WHAT NEEDS TO BE DONE: Every line from the one with "Where should I click to: Click" through the end of the material below, both ends included, should be transcribed exactly, without pictures.

* * *

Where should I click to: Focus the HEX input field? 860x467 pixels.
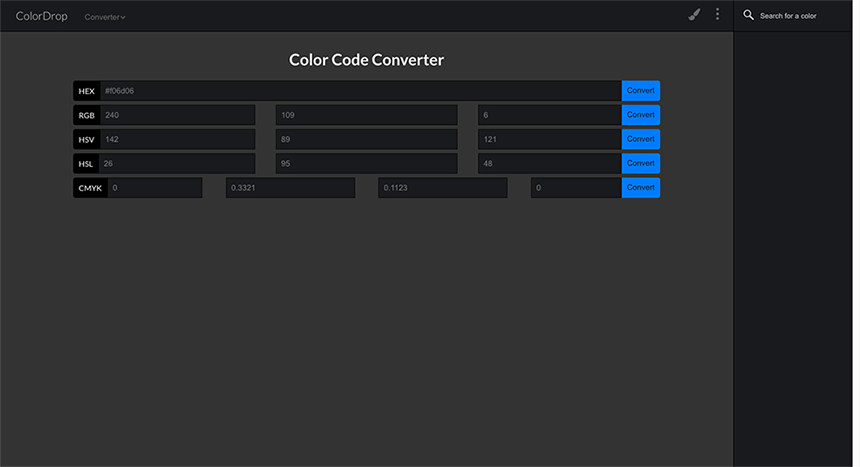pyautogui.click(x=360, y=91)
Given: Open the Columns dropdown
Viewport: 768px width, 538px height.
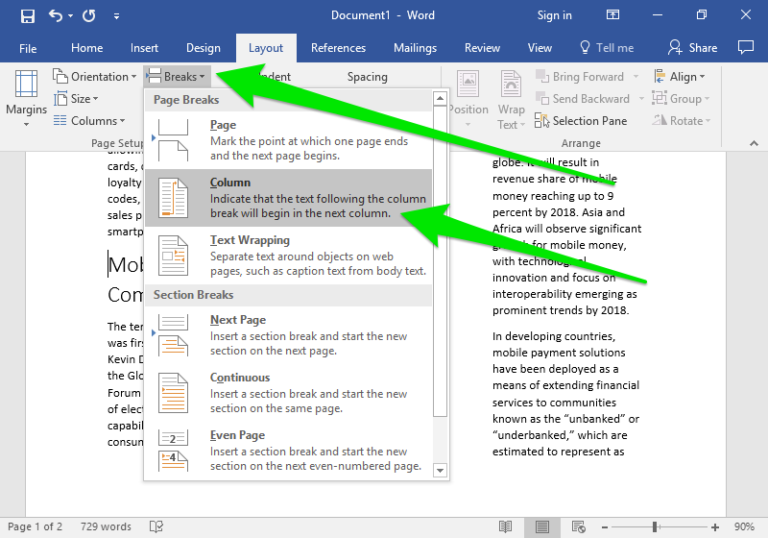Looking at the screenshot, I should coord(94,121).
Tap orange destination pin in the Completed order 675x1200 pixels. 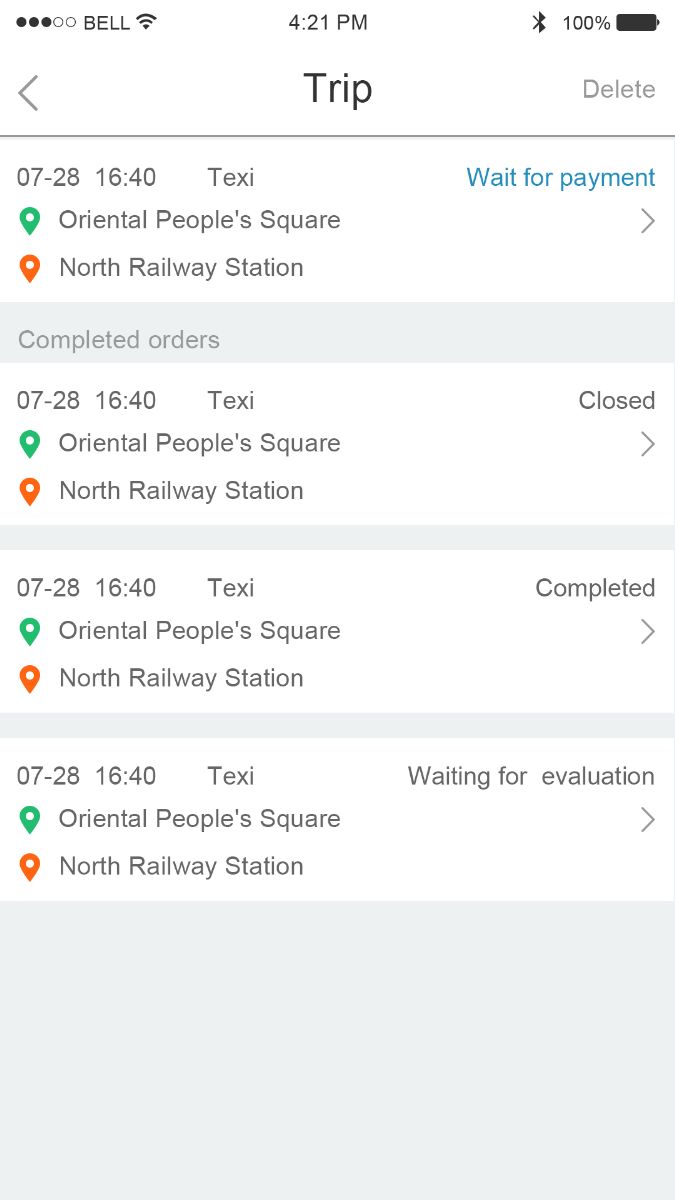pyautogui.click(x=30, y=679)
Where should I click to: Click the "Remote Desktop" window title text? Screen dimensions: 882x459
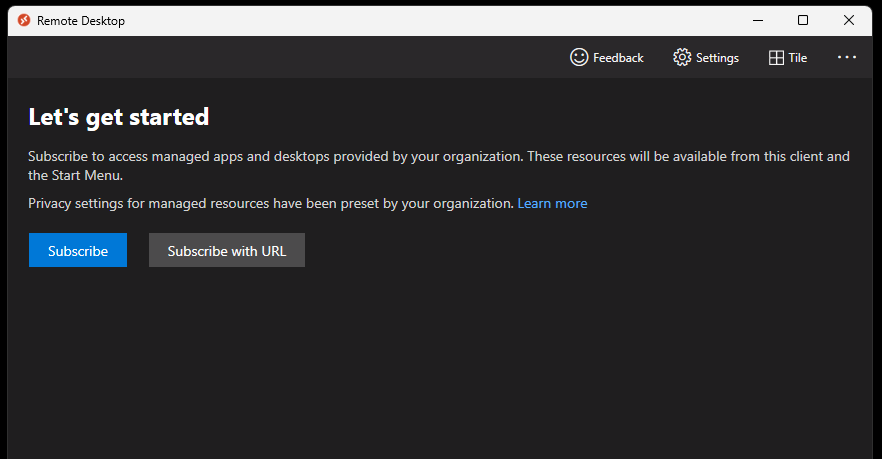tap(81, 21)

* * *

RESULT BELOW:
Where should I click to: Click the "Remote Desktop" window title text? Screen dimensions: 882x459
tap(81, 21)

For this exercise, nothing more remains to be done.